Cameron Saul

Personal information
- Date of birth: 28 June 1995 (age 31)
- Place of birth: London, England
- Position: Forward

Team information
- Current team: Bentleigh Greens
- Number: 11

Youth career
- 2007–2012: Luton Town
- 2012–2014: Wingate & Finchley

College career
- Years: Team / Apps / (Gls)
- 2015: Young Harris Mountain Lions
- 2016–2017: Waldorf Warriors / 30 / (26)
- 2018: Lenoir–Rhyne Bears / 16 / (7)

Senior career*
- Years: Team / Apps / (Gls)
- 2017–2018: Asheville City / 16 / (10)
- 2019: Greenville Triumph / 18 / (4)
- 2020: Finn Harps / 1 / (0)
- 2021–2022: Zakynthos / 40 / (14)
- 2022–2023: Chalkida
- 2023–2024: Episkopi / 17 / (5)
- 2024: Eastern Lions / 7 / (3)
- 2025-: Bentleigh Greens / 5 / (4)

= Cameron Saul =

English association football player (born 1995)

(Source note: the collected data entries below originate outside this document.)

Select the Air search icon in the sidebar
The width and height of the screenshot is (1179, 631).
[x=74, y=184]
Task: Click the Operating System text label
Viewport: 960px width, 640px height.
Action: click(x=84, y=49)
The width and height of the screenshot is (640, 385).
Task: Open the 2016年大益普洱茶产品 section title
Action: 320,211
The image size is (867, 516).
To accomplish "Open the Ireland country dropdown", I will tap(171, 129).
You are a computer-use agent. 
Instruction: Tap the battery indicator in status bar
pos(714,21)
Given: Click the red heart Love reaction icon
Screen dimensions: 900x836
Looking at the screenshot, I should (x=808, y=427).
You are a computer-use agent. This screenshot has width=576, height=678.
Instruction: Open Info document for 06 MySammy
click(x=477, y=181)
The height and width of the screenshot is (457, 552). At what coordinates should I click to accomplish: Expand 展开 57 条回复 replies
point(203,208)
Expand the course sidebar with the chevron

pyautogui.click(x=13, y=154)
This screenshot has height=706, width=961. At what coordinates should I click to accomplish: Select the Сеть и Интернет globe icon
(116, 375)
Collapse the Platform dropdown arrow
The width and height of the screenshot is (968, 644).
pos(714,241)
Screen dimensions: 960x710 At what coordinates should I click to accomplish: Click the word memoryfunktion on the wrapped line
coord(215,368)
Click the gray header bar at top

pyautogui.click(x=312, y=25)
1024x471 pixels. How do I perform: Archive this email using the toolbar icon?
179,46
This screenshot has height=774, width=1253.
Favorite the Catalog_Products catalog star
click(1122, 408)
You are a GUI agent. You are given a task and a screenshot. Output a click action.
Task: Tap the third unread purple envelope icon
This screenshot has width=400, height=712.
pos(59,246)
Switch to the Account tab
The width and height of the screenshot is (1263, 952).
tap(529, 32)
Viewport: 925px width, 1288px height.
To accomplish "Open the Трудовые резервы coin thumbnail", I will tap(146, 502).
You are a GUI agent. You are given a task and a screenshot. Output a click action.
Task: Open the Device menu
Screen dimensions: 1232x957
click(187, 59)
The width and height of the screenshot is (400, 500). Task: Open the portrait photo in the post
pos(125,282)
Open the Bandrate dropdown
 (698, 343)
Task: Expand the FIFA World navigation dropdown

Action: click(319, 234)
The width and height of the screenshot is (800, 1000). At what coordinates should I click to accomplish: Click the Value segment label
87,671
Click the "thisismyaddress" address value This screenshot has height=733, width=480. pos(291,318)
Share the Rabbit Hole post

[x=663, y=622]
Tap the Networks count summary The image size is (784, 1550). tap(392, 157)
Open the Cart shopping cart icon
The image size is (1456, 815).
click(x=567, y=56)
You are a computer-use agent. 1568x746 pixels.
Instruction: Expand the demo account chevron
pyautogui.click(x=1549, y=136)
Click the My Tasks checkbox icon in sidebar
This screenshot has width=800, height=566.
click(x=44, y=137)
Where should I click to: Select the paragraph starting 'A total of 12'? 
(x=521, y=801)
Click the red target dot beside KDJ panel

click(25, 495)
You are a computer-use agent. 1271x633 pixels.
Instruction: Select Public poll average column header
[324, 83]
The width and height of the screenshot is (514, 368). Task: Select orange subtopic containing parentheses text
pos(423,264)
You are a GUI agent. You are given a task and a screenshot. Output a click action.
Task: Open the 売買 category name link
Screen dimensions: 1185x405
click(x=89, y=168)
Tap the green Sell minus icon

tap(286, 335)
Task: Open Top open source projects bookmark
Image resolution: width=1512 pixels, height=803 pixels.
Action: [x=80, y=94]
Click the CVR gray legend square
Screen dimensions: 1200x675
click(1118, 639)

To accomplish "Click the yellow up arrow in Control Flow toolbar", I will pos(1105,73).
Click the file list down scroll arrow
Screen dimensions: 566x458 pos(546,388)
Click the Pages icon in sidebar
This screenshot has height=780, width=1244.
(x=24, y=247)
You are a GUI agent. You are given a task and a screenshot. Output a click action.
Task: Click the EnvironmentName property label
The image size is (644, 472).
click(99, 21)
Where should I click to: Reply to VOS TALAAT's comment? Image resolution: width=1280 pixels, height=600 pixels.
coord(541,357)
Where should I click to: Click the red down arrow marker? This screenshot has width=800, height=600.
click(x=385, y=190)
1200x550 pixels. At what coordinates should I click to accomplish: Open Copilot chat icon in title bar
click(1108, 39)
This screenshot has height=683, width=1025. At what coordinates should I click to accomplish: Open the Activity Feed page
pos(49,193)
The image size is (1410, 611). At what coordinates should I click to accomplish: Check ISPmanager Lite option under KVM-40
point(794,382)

Cameron Saul (born 28 June 1995) is an English professional footballer who plays as a forward for Bentleigh Greens. Saul has played in England, the United States, Ireland, Greece, and Australia.

==Professional==
=== Greenville Triumph (2019) ===
During his time with Greenville, Saul played an important role in the attack, making 18 appearances and scoring four goals. His contributions helped the team finish third in the regular season, securing a playoff spot. Saul and Greenville advanced to the USL League One Final, where they faced North Texas. Despite a strong campaign, the team fell short in the championship match.

=== Greece (2021-2024) ===
In March 2021, Saul signed with Zakynthos, a club competing in the Gamma Ethniki, the third tier of Greek football. Zakynthos had ambitions for promotion, and Saul played a role in their successful campaign, as the team finished first in the league, earning promotion to Super League Greece 2.

=== Australia (2024–Present) ===
In June 2024, Saul moved to Australia, seeking a new challenge in a competitive footballing landscape. He initially signed with Eastern Lions, a club in the Victoria Premier League 1, in July 2024.

After a short spell with Eastern Lions, Saul joined Bentleigh Greens in February 2025. Bentleigh Greens is regarded as one of the biggest and most successful clubs in Melbourne, having a strong history in Australian football.